Why do we need the SIEM tool?

SIEM is a great complement to the anti-malware protection that is already present in the corporate network. Although it can present the whole pack of information needed to monitor the network and understand the threats, it does not give any facilities for automated malware detection and removal. Moreover, without the XDR, SOAR, and UEBA, it is pretty hard to create any response at all - manual management of the security settings of a whole network is complicated even for a professional.

Using SIEM in cooperation with other security mechanisms will drastically increase the overall protection, as it raises awareness among cybersecurity personnel. Contrary to UBA, it will be effective even in small companies, as it does not concentrate on only users’ behavior . If you want your cybersecurity team to be aware of any little thing that goes beyond routine events - SIEM is what you need.

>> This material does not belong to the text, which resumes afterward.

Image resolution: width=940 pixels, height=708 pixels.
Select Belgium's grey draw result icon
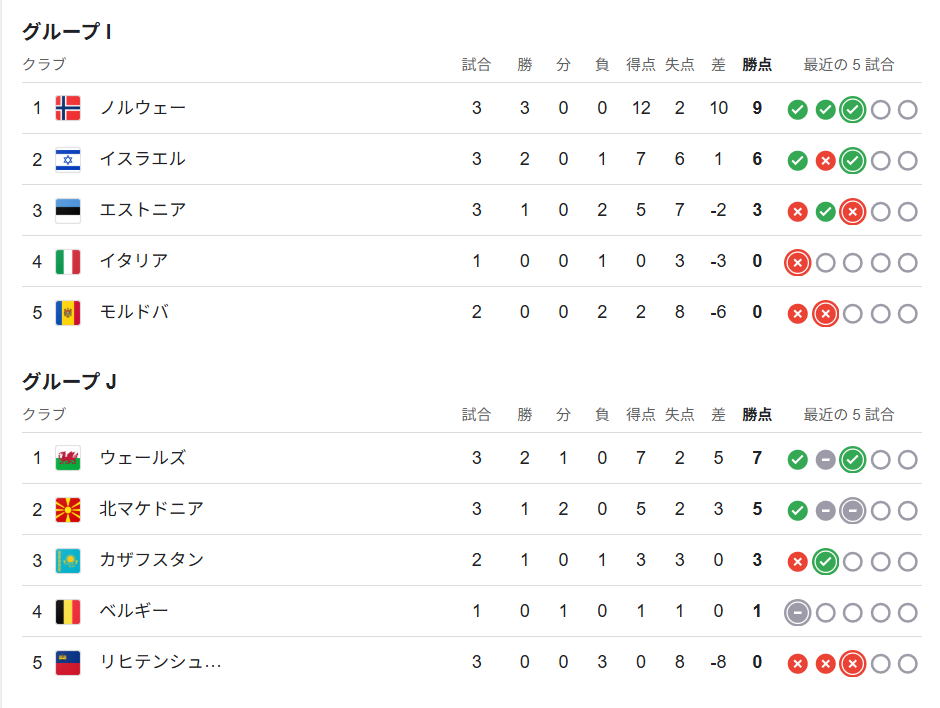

Frequently Asked Questions

Which three problems does SIEM solve?

There are three major problems in any cybersecurity system that lacks the SIEM - absence of proper content, time to react and information overload. Security information and event management system is offering the solution for all of them.

Absence of proper content is when the cybersecurity team finds it difficult to act because there is no relevant and easy-to-process information available. SIEM finds what is needed and makes it much easier to process.

Information overload is a contrast point for the previous situation. When there is too much data floating around and there is no grouping for it, anyone will struggle to make a decision. Sorting and grouping functionality of SIEM allows to heavily mitigate this issue.

Time to react is the problem that comes from the previous two. While having a massive information flow, or no flow at all, you will likely fail to react in a proper time frame. For cyberattacks, the momentum may last for just a few minutes. Solving the problems with structuring the data and giving the proper alarms sharply decreases the reaction time and increases the chances to deflect the attack.

Which devices does SIEM monitor?
Main sources of information for SIEM are network devices, workstations, endpoints and domain controllers. During the setup, the SIEM engineers can specify additional surfaces to monitor. There is no problem to make the software collect the information from all possible devices, but that may decrease the efficiency of the solution.
What does a SIEM engineer do?
A SIEM engineer is a person that helps the company to set up and maintain the security information and event management system. It is also responsible for stable functioning of the solution, and supports the company on technical aspects of SIEM workflow.
What was the first SIEM?
First security information and event management system appearance happened in 2005, when the cybersecurity vendor Gartner offered a conjunction of SIM and SEM conceptions. The final product received the name that combined the names of its predecessors - SIEM. At that point of time, all of the solutions were pretty limited on the collected information processing and generating the notifications.